Don't let those little things trouble your already made up mind though. (Like how at that kind of mechanical strain reduction, glass fiber tethers can hold up loads that you need high grade steel cables for on earth, and all the engineering tricks this simple fact would let you get away with on mars, that you simply would be unable to do on earth in any of the other harsh environments you cited, especially the ocean floor, where you would need a habitat made of pure premium unobtanium to hold back the hundreds of tons of pressure per square meter of water overhead.)
If you approach your problems with the preconception of "Its hard, and can't be done, and isn't worth the time!", then it will never be done, even when conditions have changed, and it most certainly can be done.
The purpose of building a colony outside of the earth is NOT to solve word overpopulation. The purpose is to put our eggs in many baskets. Or did you learn nothing from the celybinsk(sp?) Meteor incident?
Life doesn't have to be fun, glamorous, easy, or desirable there. The reason for putting life there isn't to crow about accomplishments, to solve some "overpopulation problem", or due to some science fiction fantasy utopian ideology or dream. Those are all popular canards used by people who hold your viewpoint, but none of them are the reasons why we should build a martian colony.
So, why then? Ask Mr Sagan. The basic gist is that keeping all the humans in one basket (earth) is a recipie for extinction on the long term. We have had at least one mass extinction event on this world. (And likely many others.) If it has happened once, it can and eventually will happen again. Refusal to accept this as a rational reason to expand our holdings as a species in favor of petty indulgences and empty arguments about difficulty are not founded on reason. Or did the recent russian meteor event not provide enough impetus for you?

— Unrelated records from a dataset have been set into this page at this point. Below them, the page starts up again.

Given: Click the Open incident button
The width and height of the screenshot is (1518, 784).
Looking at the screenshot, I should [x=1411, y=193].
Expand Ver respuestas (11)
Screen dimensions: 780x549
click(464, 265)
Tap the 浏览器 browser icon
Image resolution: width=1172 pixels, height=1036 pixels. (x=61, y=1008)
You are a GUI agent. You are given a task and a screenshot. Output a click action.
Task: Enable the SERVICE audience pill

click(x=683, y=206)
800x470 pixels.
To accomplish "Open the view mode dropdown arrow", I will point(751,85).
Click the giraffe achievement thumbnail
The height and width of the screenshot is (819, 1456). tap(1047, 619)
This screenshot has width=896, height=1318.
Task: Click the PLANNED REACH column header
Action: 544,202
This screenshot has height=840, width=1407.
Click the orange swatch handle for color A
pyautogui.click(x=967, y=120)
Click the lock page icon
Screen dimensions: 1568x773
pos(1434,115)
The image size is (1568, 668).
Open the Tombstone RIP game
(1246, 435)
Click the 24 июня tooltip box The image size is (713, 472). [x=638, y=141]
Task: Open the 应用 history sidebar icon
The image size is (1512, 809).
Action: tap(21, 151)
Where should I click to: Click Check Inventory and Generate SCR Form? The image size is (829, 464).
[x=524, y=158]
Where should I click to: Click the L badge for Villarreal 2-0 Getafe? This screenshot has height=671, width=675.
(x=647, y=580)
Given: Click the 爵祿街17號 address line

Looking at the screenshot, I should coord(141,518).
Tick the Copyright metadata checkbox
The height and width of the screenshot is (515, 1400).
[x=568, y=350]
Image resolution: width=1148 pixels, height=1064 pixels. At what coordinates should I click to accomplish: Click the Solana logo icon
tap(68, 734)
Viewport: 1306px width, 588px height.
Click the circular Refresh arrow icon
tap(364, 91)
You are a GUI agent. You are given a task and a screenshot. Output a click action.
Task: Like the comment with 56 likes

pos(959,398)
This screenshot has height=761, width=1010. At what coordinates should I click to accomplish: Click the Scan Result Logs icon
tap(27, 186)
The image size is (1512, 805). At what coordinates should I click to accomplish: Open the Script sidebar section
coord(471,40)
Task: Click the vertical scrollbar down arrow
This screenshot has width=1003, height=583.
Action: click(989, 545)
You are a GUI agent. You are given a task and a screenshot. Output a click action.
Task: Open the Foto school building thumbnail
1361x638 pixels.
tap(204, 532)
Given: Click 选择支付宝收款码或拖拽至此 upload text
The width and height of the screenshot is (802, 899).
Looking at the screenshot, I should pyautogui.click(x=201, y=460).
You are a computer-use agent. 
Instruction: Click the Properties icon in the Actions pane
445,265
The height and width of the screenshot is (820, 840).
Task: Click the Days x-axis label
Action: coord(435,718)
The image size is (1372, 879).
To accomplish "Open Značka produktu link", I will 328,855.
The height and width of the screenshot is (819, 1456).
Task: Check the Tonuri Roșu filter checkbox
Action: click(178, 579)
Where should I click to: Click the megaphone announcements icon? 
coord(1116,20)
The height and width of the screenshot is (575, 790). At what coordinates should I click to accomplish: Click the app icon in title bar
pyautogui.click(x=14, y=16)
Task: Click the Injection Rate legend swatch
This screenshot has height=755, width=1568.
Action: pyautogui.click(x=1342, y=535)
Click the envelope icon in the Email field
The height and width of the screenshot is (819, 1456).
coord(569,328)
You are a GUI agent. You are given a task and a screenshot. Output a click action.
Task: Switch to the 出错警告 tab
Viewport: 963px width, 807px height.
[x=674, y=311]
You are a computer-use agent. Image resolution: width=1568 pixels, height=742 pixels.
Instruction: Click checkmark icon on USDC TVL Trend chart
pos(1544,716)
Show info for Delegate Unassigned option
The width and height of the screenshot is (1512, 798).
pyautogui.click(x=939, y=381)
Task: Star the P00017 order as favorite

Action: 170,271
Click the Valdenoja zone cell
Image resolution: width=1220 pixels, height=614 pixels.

No-one is saying a martian colony will be anything but a torturous, inhospitable, and eternally drudge-infused effort to barely survive. We are saying that the adversities that would be present are not insurmountable, and that you only truly fail when you fail to try, and are offing suggestions on how those adversities could be effectively overcome.
Take your recent one: moving hundreds of tons of dirt on top of the habitat's dome of sandbags.
Here's an inexpensive way to do it, that makes use of the martian environment, rather than fighting it:
Mars has seasonal winds that blow the powder fine regolith all over the place, and routinely move huge dunes of the stuff around. You build a wind control wallaround the leeward sides of the dome, so that the dust carried by the winds gets dropped. Mars itself willdump the dirt you want if you are patient.
You can test this out in earth based deserts right now if you want. It's how lost cities in the sahara from antiquity get buried over.
When faced with a very daunting engineering challenge, don't work hard and go nowhere; work smart, and get shit done.